The New California Regulations Support Animals in the Workplace

By Andrea L. Fellion and Patti C. Perez Apr 29, 2016

The California Office of Administrative Law recently approved regulations drafted by the California Fair Employment and Housing Council. These new regulations, covering the entire gamut of employment law topics within the Fair Employment and Housing Act (FEHA), went into effect on April 1, 2016.

In this series, we have highlighted some of the most significant aspects of the regulations that clarify an employer’s obligations in the workplace. The first article in the series, Preventing and Correcting Wrongful Behavior, covered an employer’s obligation to take all reasonable steps to prevent and correct wrongful behavior in the workplace. The second article in the series, The Transgender Workforce, covered new regulations and guidance concerning an employer’s obligation regarding transgender employees. The third article in the series, Sexual Harassment and Abusive Conduct Training, covered new rules concerning an employer’s obligation to train its staff to avoid conduct prohibited by FEHA. 

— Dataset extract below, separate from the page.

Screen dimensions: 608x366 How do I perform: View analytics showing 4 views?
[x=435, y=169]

The topic of this article is the new regulations concerning an employer’s obligation to reasonably accommodate an employee’s use of a service and/or comfort animal in the workplace. 

New Language Clarifies Existing Law and Best Practices

A request for an accommodation is a protected activity that could give rise to a claim of retaliation or discrimination. Courts were previously split on the issue of whether merely requesting an accommodation constitutes protected activity. Recent legislation—AB 987—clarified this point, and California Code of Regulation section 11068(k) now reiterates that it is unlawful for an employer to retaliate against a person for requesting a reasonable accommodation of a disability, regardless of whether the employer ultimately grants the request.

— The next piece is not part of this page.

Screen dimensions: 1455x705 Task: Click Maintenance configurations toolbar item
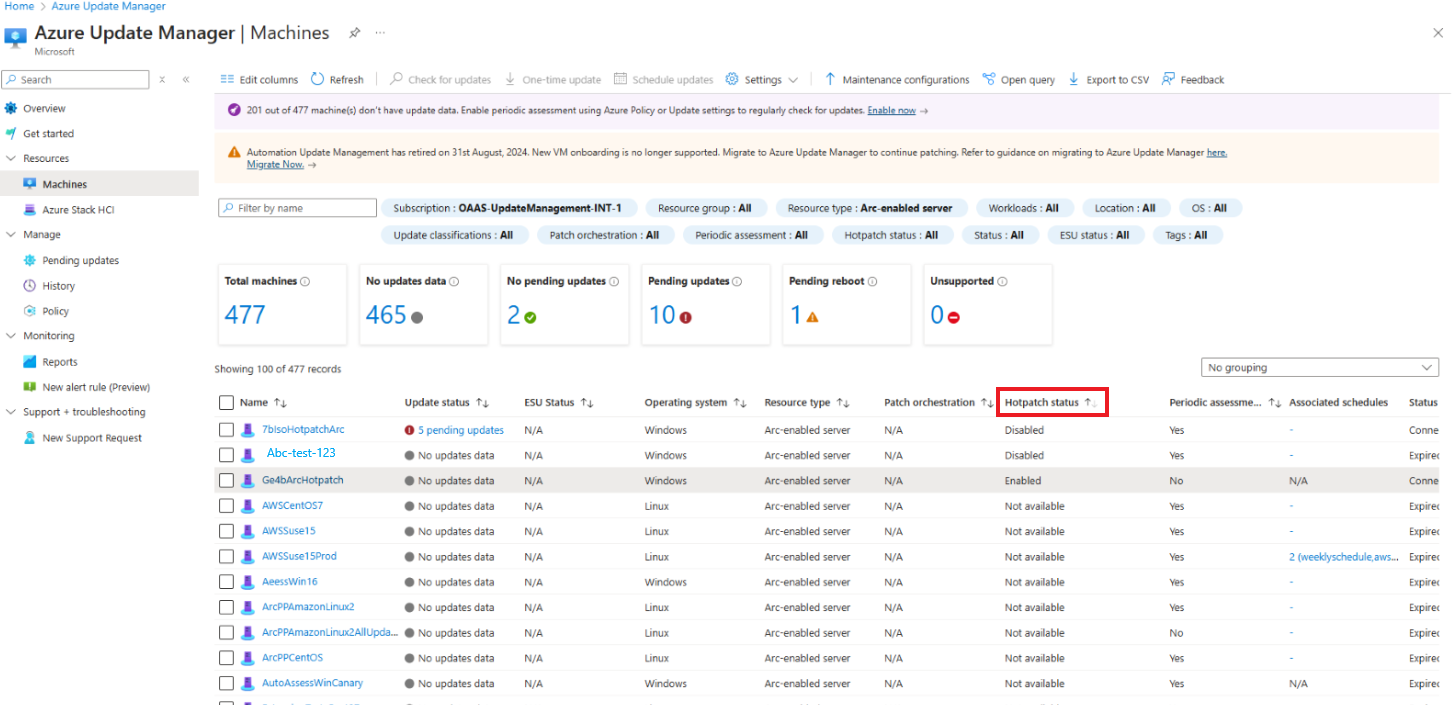(896, 80)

The regulation’s statement of purpose has also been amended to clarify that employers should approach all requests for accommodation from a problem-solving point of view. California Code of Regulation section 11064(b) has also been revised to specify that the interactive process requires an individualized assessment of (1) the requirements of the job at issue and (2) the specific physical and mental limitations of the individual that are directly related to the need for reasonable accommodation.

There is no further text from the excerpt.